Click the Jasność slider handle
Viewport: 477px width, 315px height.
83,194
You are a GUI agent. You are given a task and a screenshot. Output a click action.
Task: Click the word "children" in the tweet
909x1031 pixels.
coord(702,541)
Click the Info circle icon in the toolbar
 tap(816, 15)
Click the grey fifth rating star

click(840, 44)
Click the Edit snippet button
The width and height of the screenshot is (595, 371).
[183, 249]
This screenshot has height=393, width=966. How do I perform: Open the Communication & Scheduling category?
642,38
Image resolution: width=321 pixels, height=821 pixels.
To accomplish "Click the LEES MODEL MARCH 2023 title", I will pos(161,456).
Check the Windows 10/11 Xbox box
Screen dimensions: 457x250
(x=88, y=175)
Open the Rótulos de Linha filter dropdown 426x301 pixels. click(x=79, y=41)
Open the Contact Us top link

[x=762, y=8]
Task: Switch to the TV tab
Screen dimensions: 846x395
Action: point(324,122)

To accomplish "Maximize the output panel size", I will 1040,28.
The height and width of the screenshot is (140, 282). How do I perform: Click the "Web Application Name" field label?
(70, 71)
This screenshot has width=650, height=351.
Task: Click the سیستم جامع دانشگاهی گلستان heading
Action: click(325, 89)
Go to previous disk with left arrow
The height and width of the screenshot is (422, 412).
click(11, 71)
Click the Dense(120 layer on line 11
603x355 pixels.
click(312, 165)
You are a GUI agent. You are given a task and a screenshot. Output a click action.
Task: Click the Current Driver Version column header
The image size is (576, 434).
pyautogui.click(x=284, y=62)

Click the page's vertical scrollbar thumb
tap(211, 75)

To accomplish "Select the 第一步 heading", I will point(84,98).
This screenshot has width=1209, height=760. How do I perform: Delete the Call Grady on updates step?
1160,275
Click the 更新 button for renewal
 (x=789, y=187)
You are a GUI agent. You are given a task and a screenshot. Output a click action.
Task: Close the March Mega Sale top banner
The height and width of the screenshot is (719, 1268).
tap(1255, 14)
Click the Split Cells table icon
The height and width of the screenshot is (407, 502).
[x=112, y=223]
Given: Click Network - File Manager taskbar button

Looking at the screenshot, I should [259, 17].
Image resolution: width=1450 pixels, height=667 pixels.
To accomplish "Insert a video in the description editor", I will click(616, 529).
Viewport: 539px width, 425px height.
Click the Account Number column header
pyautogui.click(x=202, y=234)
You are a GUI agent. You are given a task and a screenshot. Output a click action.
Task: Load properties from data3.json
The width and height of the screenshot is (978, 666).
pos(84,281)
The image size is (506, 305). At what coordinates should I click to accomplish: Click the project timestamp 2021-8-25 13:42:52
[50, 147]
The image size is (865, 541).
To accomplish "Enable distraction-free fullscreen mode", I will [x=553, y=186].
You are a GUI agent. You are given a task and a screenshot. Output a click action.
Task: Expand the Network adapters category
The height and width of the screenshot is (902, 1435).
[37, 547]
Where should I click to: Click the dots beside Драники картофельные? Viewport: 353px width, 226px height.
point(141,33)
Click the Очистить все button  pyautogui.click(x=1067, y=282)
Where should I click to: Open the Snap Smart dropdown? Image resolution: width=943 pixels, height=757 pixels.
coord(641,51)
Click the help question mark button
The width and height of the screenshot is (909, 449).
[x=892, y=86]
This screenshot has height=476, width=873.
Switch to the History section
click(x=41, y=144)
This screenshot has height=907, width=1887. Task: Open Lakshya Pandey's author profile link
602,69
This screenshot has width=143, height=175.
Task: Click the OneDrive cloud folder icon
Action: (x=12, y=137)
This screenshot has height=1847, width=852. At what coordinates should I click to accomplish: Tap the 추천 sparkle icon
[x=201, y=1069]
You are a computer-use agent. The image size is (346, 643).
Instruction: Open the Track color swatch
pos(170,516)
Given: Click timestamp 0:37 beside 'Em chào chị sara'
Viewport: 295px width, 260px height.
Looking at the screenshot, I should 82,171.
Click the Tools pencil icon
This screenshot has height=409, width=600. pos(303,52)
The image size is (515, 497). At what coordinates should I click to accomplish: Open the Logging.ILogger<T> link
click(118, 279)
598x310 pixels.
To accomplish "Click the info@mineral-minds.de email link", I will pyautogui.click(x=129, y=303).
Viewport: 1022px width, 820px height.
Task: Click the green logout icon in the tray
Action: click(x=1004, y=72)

========================

Could you reproduce every record exactly as shown above?

SOLUTION.
Click the Jasność slider handle
Viewport: 477px width, 315px height.
83,194
You are a GUI agent. You are given a task and a screenshot. Output a click action.
Task: Click the word "children" in the tweet
909x1031 pixels.
coord(702,541)
Click the Info circle icon in the toolbar
 tap(816, 15)
Click the grey fifth rating star

click(840, 44)
Click the Edit snippet button
The width and height of the screenshot is (595, 371).
[183, 249]
This screenshot has height=393, width=966. How do I perform: Open the Communication & Scheduling category?
642,38
Image resolution: width=321 pixels, height=821 pixels.
To accomplish "Click the LEES MODEL MARCH 2023 title", I will pos(161,456).
Check the Windows 10/11 Xbox box
Screen dimensions: 457x250
(x=88, y=175)
Open the Rótulos de Linha filter dropdown 426x301 pixels. click(x=79, y=41)
Open the Contact Us top link

[x=762, y=8]
Task: Switch to the TV tab
Screen dimensions: 846x395
Action: point(324,122)

To accomplish "Maximize the output panel size", I will 1040,28.
The height and width of the screenshot is (140, 282). How do I perform: Click the "Web Application Name" field label?
(70, 71)
This screenshot has width=650, height=351.
Task: Click the سیستم جامع دانشگاهی گلستان heading
Action: click(325, 89)
Go to previous disk with left arrow
The height and width of the screenshot is (422, 412).
click(11, 71)
Click the Dense(120 layer on line 11
603x355 pixels.
click(312, 165)
You are a GUI agent. You are given a task and a screenshot. Output a click action.
Task: Click the Current Driver Version column header
The image size is (576, 434).
pyautogui.click(x=284, y=62)

Click the page's vertical scrollbar thumb
tap(211, 75)

To accomplish "Select the 第一步 heading", I will point(84,98).
This screenshot has width=1209, height=760. How do I perform: Delete the Call Grady on updates step?
1160,275
Click the 更新 button for renewal
 (x=789, y=187)
You are a GUI agent. You are given a task and a screenshot. Output a click action.
Task: Close the March Mega Sale top banner
The height and width of the screenshot is (719, 1268).
tap(1255, 14)
Click the Split Cells table icon
The height and width of the screenshot is (407, 502).
[x=112, y=223]
Given: Click Network - File Manager taskbar button

Looking at the screenshot, I should [259, 17].
Image resolution: width=1450 pixels, height=667 pixels.
To accomplish "Insert a video in the description editor", I will click(616, 529).
Viewport: 539px width, 425px height.
Click the Account Number column header
pyautogui.click(x=202, y=234)
You are a GUI agent. You are given a task and a screenshot. Output a click action.
Task: Load properties from data3.json
The width and height of the screenshot is (978, 666).
pos(84,281)
The image size is (506, 305). At what coordinates should I click to accomplish: Click the project timestamp 2021-8-25 13:42:52
[50, 147]
The image size is (865, 541).
To accomplish "Enable distraction-free fullscreen mode", I will [x=553, y=186].
You are a GUI agent. You are given a task and a screenshot. Output a click action.
Task: Expand the Network adapters category
The height and width of the screenshot is (902, 1435).
[37, 547]
Where should I click to: Click the dots beside Драники картофельные? Viewport: 353px width, 226px height.
point(141,33)
Click the Очистить все button  pyautogui.click(x=1067, y=282)
Where should I click to: Open the Snap Smart dropdown? Image resolution: width=943 pixels, height=757 pixels.
coord(641,51)
Click the help question mark button
The width and height of the screenshot is (909, 449).
[x=892, y=86]
This screenshot has height=476, width=873.
Switch to the History section
click(x=41, y=144)
This screenshot has height=907, width=1887. Task: Open Lakshya Pandey's author profile link
602,69
This screenshot has width=143, height=175.
Task: Click the OneDrive cloud folder icon
Action: (x=12, y=137)
This screenshot has height=1847, width=852. At what coordinates should I click to accomplish: Tap the 추천 sparkle icon
[x=201, y=1069]
You are a computer-use agent. The image size is (346, 643).
Instruction: Open the Track color swatch
pos(170,516)
Given: Click timestamp 0:37 beside 'Em chào chị sara'
Viewport: 295px width, 260px height.
Looking at the screenshot, I should 82,171.
Click the Tools pencil icon
This screenshot has height=409, width=600. pos(303,52)
The image size is (515, 497). At what coordinates should I click to accomplish: Open the Logging.ILogger<T> link
click(118, 279)
598x310 pixels.
To accomplish "Click the info@mineral-minds.de email link", I will pyautogui.click(x=129, y=303).
Viewport: 1022px width, 820px height.
Task: Click the green logout icon in the tray
Action: click(x=1004, y=72)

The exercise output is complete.